John Connelly — professor de história europeia na Universidade da Califórnia (Berkeley) — disse ao Correio que Trump demonstra ter pouco conhecimento sobre o modo como o governo democrático funciona. "Podemos ter certeza de que ele fará tudo o que estiver ao seu alcance para adotar as políticas que desejar, incluindo a perseguição daqueles a quem chama de 'inimigos internos'. Veremos se um sistema de soberania popular com seus três poderes de governo, estabelecido na década de 1780, pode se defender."
"É claro que Trump não é uma espécie de Hitler. O líder nazista começou a Segunda Guerra Mundial e foi responsável pelo Holocausto. Trump não fez nada remotamente tão mau como isso, e não creio que o faça. Mas é uma ameaça real à democracia. Veja suas críticas à imprensa livre. Não há sociedade livre sem liberdade de opinião. É por isso que os nazistas, quando tentavam chegar ao poder, chamaram a grande mídia de 'Luegenpresse', ou 'imprensa mentirosa'. É por isso que os nazistas, e todas as ditaduras, aboliram a liberdade de imprensa."

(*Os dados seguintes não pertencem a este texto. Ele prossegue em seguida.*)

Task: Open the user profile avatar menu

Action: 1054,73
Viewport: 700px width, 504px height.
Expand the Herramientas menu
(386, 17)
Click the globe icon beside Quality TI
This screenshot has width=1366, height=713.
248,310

Henk de Berg, autor de Trump and Hitler: A comparative study in lying ("Trump e Hitler: Um estudo comparativo sobre a mentira") e professor da Universidade de Sheffield (Reino Unido)
Sobre a mesa de Nancy Pelosi, ex-presidente da Câmara dos Representantes dos EUA, fezes. A misteriosa instalação artística em bronze foi colocada diante do prédio do Capitólio às 8h de ontem (9h em Brasília). Debaixo da peça, uma placa com a seguinte explicação: "Este memorial honra os corajosos homens e mulheres que invadiram o Capitólio dos EUA, em 6 de janeiro de 2021, para saquear, urinar e defecar por aqueles corredores sagrados, a fim de anular a eleição. O presidente Trump celebra esses heróis do 6 de janeiro como 'patriotas inacreditáveis' e 'guerreiros'. Este momento é um testemunho de seu sacrifício ousado e de seu legado duradouro". Um grupo autodenominado Civil Crafting ("Artesanato Civil", pela tradução livre) seria o responsável pela instalação. Em 6 de janeiro de 2021, simpatizantes de Trump irromperam o prédio do Congresso dos EUA e se deixaram fotografar sentados à mesa do gabinete de Pelosi.